Probability distributions continued

Histogram of probability distribution for two coin flips with x number of heads.

Courtesy of Mario Triola, Essentials of Statistics, 6th edition

  • Recall now the conditions we have for a probability distribution:
    1. We have a random variable \( x \) which takes an outcome in the sample space \( \mathbf{S} \) of a process to a numerical value in its range \( \mathbf{R} \).
    2. For each value \( x_\alpha \) that \( x \) can attain in its range \( \mathbf{R} \), the distribution assigns a probability \( P(x=x_\alpha) \).
    3. For each \( x_\alpha \) in the range, \[ 0\leq P(x=x_\alpha) \leq 1, \] and \[ \sum_{x_\alpha \in \mathbf{R}} P(x=x_\alpha) =1 \]
  • In the above table, hiring managers were asked to identify common mistakes during interviews.
  • Discuss with a neighbor: based on the criteria for a probability distribution, does the table above represent a probability distribution? Why or why not?
    • There are two major issues with the above:
      1. The variable \( x \) is categorical, not numerical.
      2. The sum of the probabilities is greater than \( 1 \).
  • Therefore, the above is not a probability distribution.
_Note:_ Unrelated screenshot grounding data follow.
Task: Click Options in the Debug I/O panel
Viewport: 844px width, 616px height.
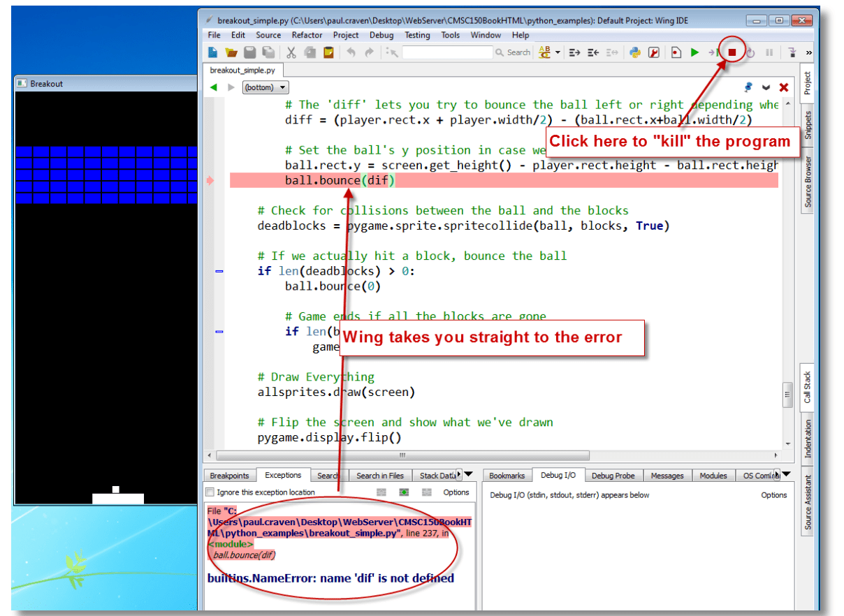Action: [x=774, y=495]
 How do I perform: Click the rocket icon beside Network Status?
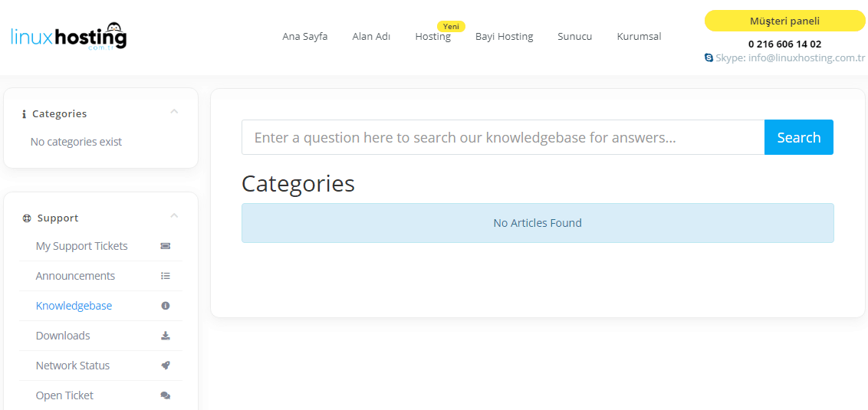tap(165, 366)
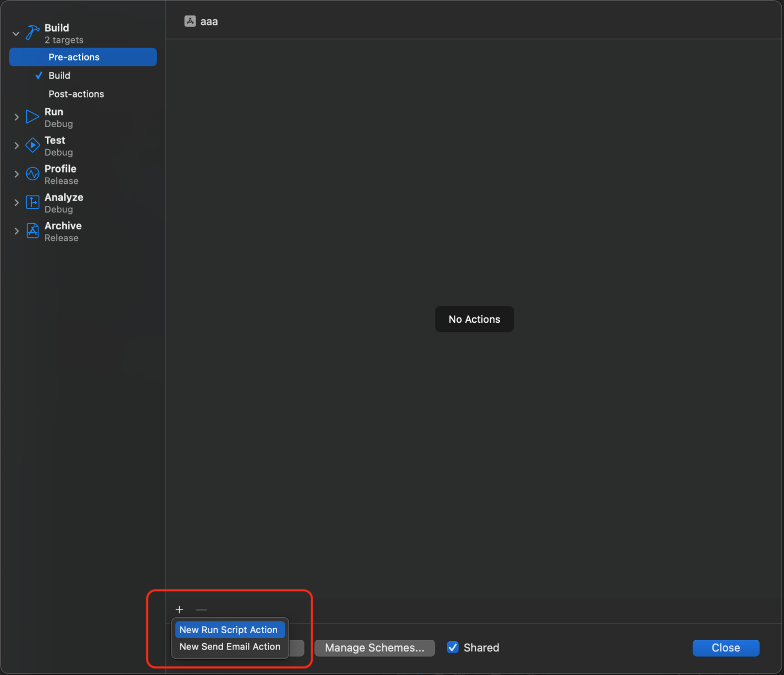Click the aaa scheme app icon
Viewport: 784px width, 675px height.
tap(190, 21)
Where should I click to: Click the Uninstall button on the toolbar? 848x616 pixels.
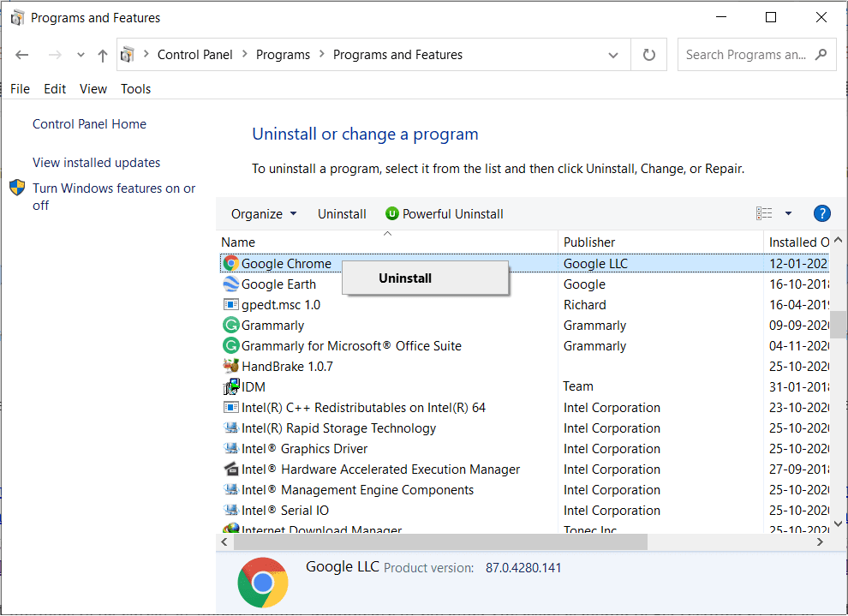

The mean of probability distributions

Probability distribution for two coin flips with x number of heads.

Courtesy of Mario Triola, Essentials of Statistics, 6th edition

  • Recall now that frequency distributions are derived from samples, and therefore the measures of the samples are statistics.
    • E.g., for a random variable \( x \), we can compute the sample mean \( \overline{x} \) from the frequency distribution.
  • On the other hand, a probability distribution represents the entire population, where the population may be abstract.
    • E.g., for the two coin flips, the probability distribution for \( x \) represents the relative frequency of outcomes over the population of all possible experiments.
    • Therefore, if we compute the mean of \( x \) for the probability distribution, we have the population parameter \( \mu \).
  • To compute the mean of the probability distribution, we follow a formula like the mean of a frequency disribution.
    • Let \( \{x_\alpha\} \) be the collection of all possible values for \( x \) in its range \( \mathbf{R} \).
      • For a table as above, this corresponds to all row values in the left-hand-side.
    • Let \( \{P(x=x_\alpha)\} \) be all the associated probabilities for \( x \) over its range of values \( \mathbf{R} \).
      • For a table as above, this corresponds to all row values in the right-hand-side.
    • Then the mean of the probability distribution is given, \[ \mu = \sum_{x_\alpha \in \mathbf{R}} x_\alpha P(x=x_\alpha) \]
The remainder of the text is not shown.